I like epigraphs in poetry. But when I add them to my own poems or poetry collections, according to an essay by David Orr in the upcoming New York Times Sunday Book Review, I do so for one or more of the following five reasons. (The first he supplies himself, and the latter four are borrowed from Gérard Genette — a work called Paratexts: Thresholds of Interpretation, which I haven’t read.)

  1. I’m taking part in an age-old literary tradition. Orr acknowledges that epigraph-inclusion is in part just “poets doing what poets have always done,” but the premise of his essay is that we live in a uniquely epigraph-prone “Age of Citations.”
  2. I’m explaining or commenting on the title of my piece.
  3. I’m explaining or commenting on the body of the piece.
  4. I need to reference the epigraph’s author for some reason; the substance of the epigraph itself is fairly arbitrary.
  5. I feel a need to demonstrate learning, and am trying to position myself in the pantheon of great writers, and the poem within the literary canon.

“That last function is the most relevant one for contemporary poetry,” Orr maintains.
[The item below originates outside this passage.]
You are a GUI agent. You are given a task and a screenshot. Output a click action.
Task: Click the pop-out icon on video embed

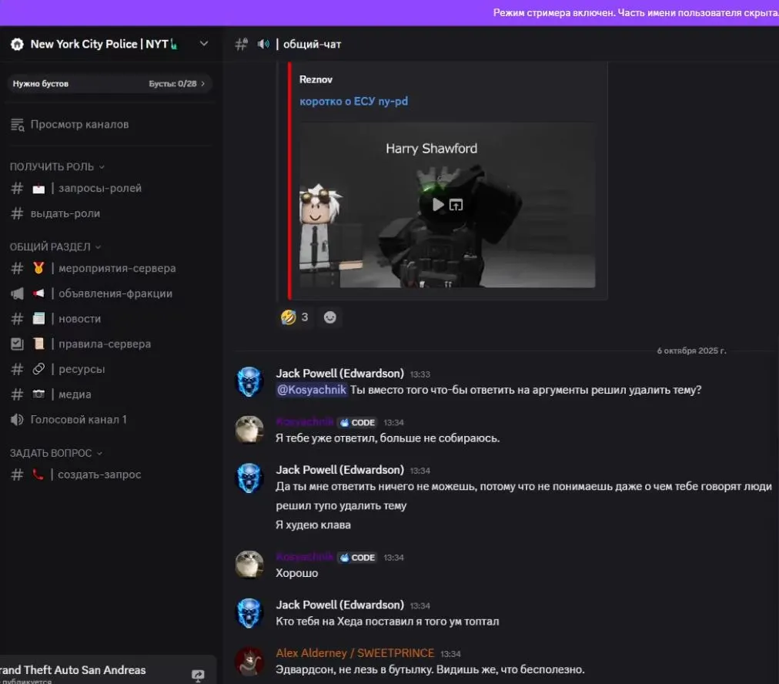pos(456,205)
Academic poets might use an epigraph to signal which faction of modern poetry they owe allegiance to, he suggests, and some poets might feel lonely or insecure without the reminder that they are part of some larger tradition. But this creates a bit of a quandary for a poet who might also want to connect with a more general audience, whose members would tend to be more familiar with currently out-of-fashion authors such as Eliot than with the ever-fashionable Wallace Stevens, say.

I don’t deny that these might all be factors influencing the use and choice of epigraphs, and I think Orr is correct that name-dropping is a double-edged sword: anything likely to impress one crowd is guaranteed to be a turn-off for some other crowd. So if name-dropping is one of your main motivations for using epigraphs, it’s probably going to backfire, unless you truly don’t care about reaching a broader audience, and poetry just happens to be the way you win friends and influence people in your pretentious little circle.

But the essay fails to mention what is to my mind the main reason poets use epigraphs. Perhaps it’s so obvious as to need no explication, but I’ve always thought that my most valuable attribute as (ahem!) a thinker is my ability to point out the obvious, so here goes: epigraphs are a convenient shortcut to alterity, a way of letting other voices in. They are sometimes integral to the original inspiration, and at other times simply a by-product of writerly enthusiasm, but in either case, they situate the poem not merely in a tradition but also within a kind of network of shared wonder at similar phenomena, ideas, or linguistic perversities.

What do I mean by “network of shared wonder”? When poets speak of inspiration, that isn’t just a literary affectation; one really does feel that images and ideas are coming from somewhere outside of, and quite different from, one’s own accustomed ways of looking at the world. Trying to write poetry is for me — and I suspect for many others — largely an excuse to open myself to otherness, a legal but powerfully addictive mind-altering experience. Emotions associated with such an encounter include apprehension, puzzlement, confusion, fear and awe: in a word, wonder.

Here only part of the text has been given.